=== Your task ===
Using the records below, give again exactly the lines from the line that contains "Top Channel (36, 1145)" through the line that contains "Top Channel/ Dronë", both ends included, and only those.

=== Records shown ===
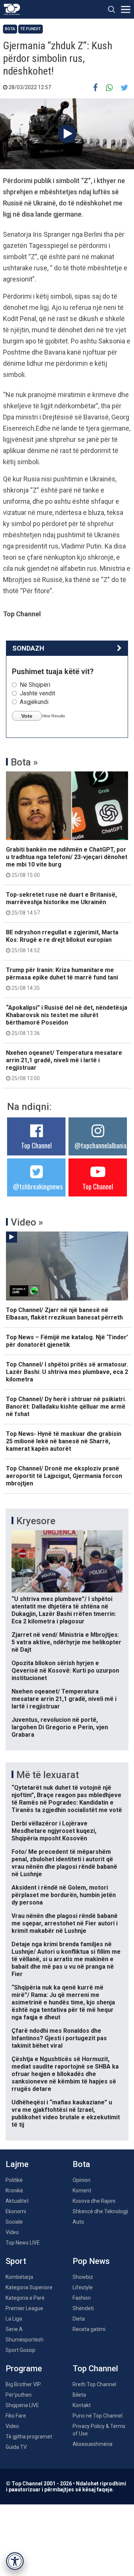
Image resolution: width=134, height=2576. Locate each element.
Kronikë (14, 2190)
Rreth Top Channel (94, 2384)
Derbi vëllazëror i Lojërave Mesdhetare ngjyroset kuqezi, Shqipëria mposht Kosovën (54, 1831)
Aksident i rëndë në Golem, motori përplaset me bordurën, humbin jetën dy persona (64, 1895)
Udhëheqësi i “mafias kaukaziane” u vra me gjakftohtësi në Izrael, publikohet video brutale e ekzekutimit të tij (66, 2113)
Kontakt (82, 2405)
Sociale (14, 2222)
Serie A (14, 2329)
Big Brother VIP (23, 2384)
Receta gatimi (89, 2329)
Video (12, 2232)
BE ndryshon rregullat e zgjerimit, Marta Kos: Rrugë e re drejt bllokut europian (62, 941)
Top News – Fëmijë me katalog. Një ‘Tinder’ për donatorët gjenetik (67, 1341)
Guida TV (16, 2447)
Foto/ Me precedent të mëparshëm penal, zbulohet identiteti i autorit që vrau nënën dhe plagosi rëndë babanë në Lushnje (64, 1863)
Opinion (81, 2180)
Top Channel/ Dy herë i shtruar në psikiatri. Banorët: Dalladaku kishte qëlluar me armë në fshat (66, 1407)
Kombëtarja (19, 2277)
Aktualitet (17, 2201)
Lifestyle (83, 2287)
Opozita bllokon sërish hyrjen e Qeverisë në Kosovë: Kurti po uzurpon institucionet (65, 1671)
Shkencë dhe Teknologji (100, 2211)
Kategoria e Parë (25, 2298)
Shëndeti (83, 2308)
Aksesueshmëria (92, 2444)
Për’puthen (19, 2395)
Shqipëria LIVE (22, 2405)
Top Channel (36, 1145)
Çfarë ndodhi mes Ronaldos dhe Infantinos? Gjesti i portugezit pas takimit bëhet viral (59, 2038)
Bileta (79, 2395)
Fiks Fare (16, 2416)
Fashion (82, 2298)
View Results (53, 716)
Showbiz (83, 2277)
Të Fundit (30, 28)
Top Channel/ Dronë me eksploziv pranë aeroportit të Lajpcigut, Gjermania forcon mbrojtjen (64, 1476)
---
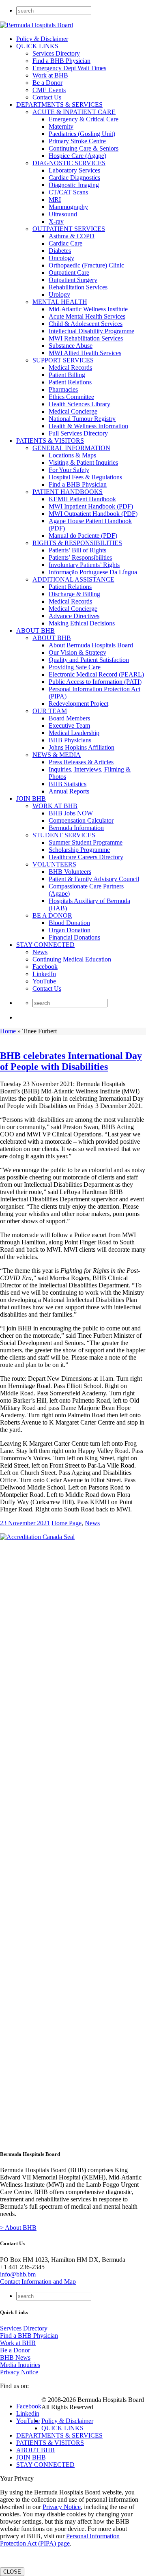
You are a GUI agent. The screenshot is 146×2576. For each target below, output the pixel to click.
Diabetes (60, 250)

=== Result of the task ===
Top Channel (36, 1145)
Çfarë ndodhi mes Ronaldos dhe Infantinos? Gjesti i portugezit pas takimit bëhet viral (59, 2038)
Bileta (79, 2395)
Fiks Fare (16, 2416)
Fashion (82, 2298)
View Results (53, 716)
Showbiz (83, 2277)
Të Fundit (30, 28)
Top Channel/ Dronë me eksploziv pranë aeroportit të Lajpcigut, Gjermania forcon mbrojtjen (64, 1476)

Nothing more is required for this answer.